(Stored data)

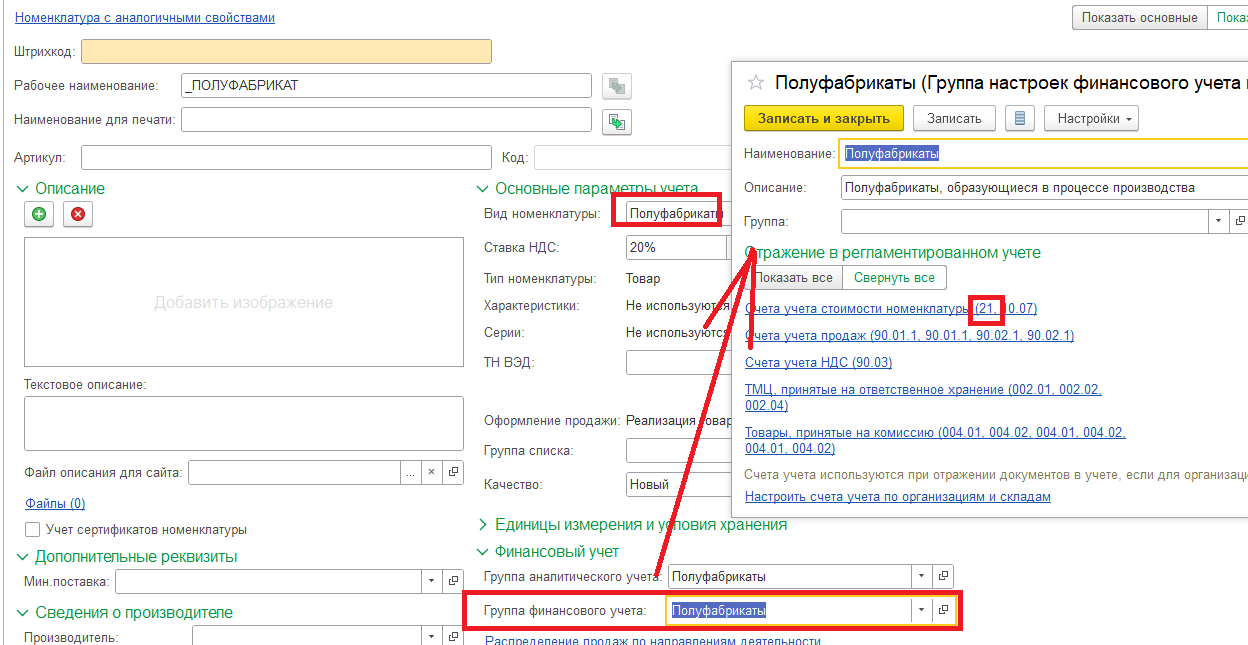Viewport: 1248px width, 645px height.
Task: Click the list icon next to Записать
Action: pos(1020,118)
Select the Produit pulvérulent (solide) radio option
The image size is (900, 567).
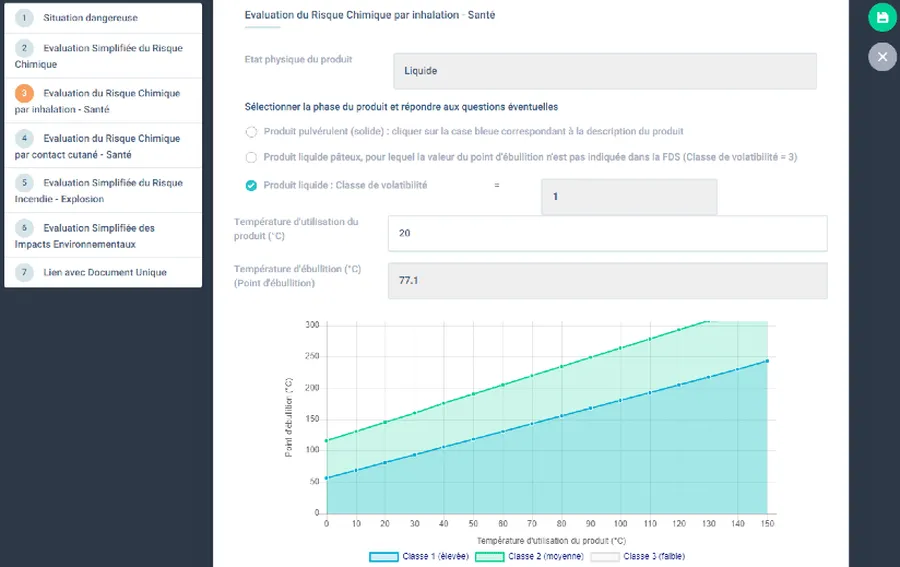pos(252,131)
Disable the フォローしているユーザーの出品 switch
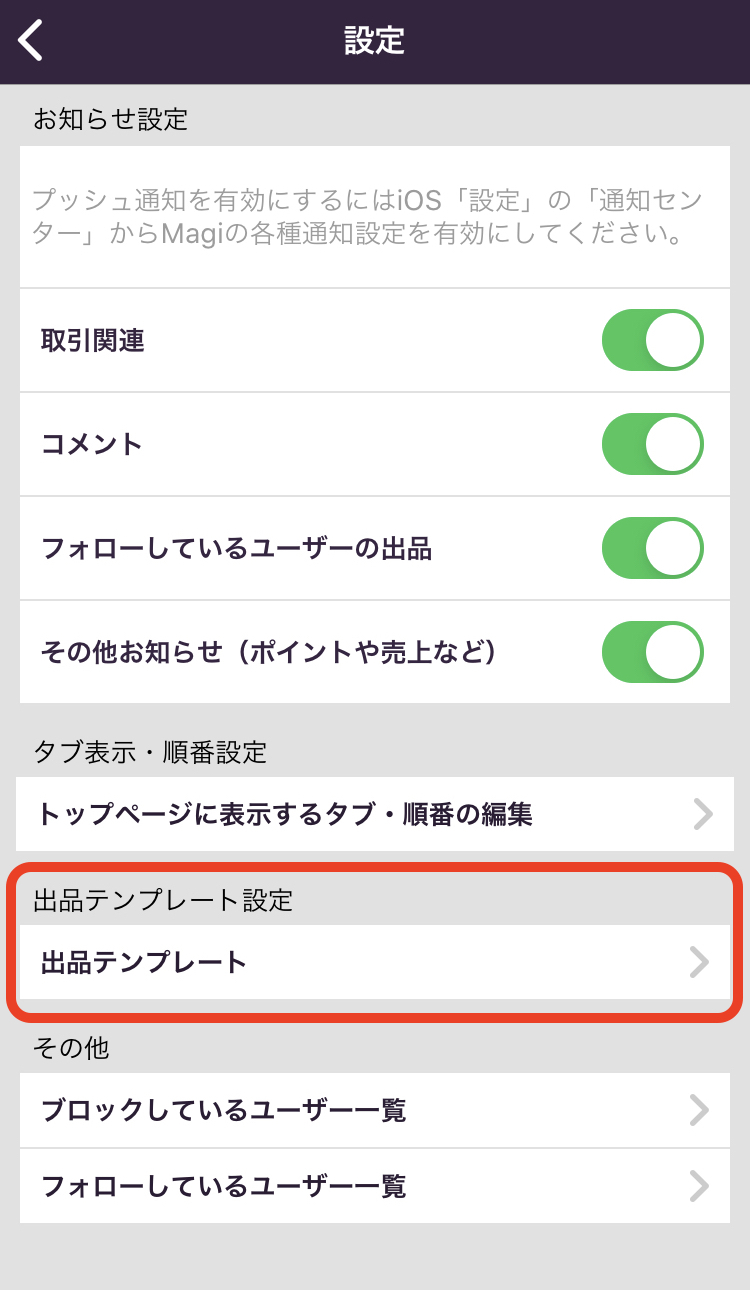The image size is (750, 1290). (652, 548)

### Task statement
With pictures left out, repeat exactly the lines from the line bearing "Select the Produit" through the final line of the records above.

### Answer to the problem
Select the Produit pulvérulent (solide) radio option
The image size is (900, 567).
pos(252,131)
Disable the フォローしているユーザーの出品 switch
The image size is (750, 1290). (652, 548)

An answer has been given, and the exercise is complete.